The rule is that... Only those who are parties to the contract are bound by it and can benefit from it. Only them can sue and be sued.
The modern statement of the rule can be found in Dunlop Pneumatic Tyre Co Ltd V Selfridge & Co ltd.
From this case Lord Haldane stated that only a person who is a party to a contract can sue on it. In this case the contract was between Dew & co and Selfridge, as a consequence Dunlop was not a party to the contract, so their claim failed.
The rule which developed from Tweddle V Atkinson states that 'consideration must move from the promisee'.
This means a person cannot sue or be sued under a contract unless he has provided consideration.

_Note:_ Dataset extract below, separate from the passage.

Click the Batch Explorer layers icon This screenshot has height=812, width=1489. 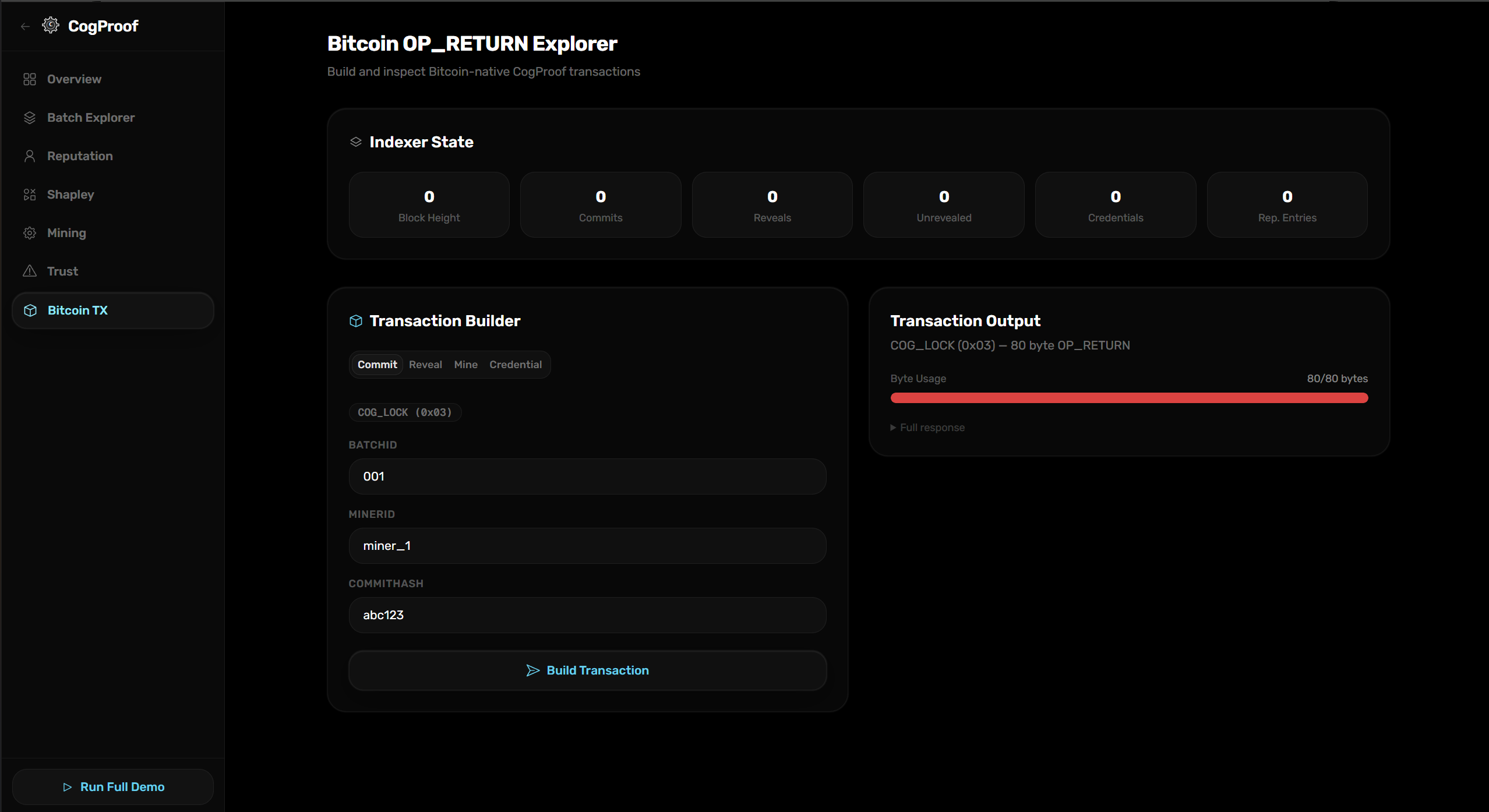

This rule was ignored in the case of Jackson V Horizon Holidays Ltd in which a claim for compensation due to a disappointing holiday experience was not confined to Mr Jackson but was extended to his family, even though they were not strictly parties to the contract. Many argue that if the rule is to be ignored then what is the need of having the rule in the first place. Some may think that the courts should either stick to using the rule like in the case of Tweddle or not use it at all¸ like in the case of Jackson.
The courts and parliament have created exceptions when the rule of privity does not apply, they are:
· Agency – Where one party acts as an agent for another.
· Collateral contracts – When a second contract is used alongside the main agreement.
· Restrictive covenants – exists in land law when a purchaser of land makes a promise to the seller, for example not to build on it, the covenant (promise) then runs with the land.
Contract (rights of Third Parties) Act 1999
Under this act someone who is not a party to the contract (3rd party) may enforce the contract on either or both of the actual parties if:
1. The third party is expressly identified by name, or as a member of a class or as answering a particular description.
2. The contract expressly provides the third party may enforce the contract.
3. The contract term is an attempt to confer the benefit of the term on the third party.
The case of Nisshin Shipping Co Ltd V Cleaves & Co Ltd confirms that the test for what reasonable contracting parties would have thought the terms of the contract meant is an objective test.
The Act does not apply if the parties did not intend the term to benefit a third party. Most commercial contracts now include a term which excludes the third party from benefiting.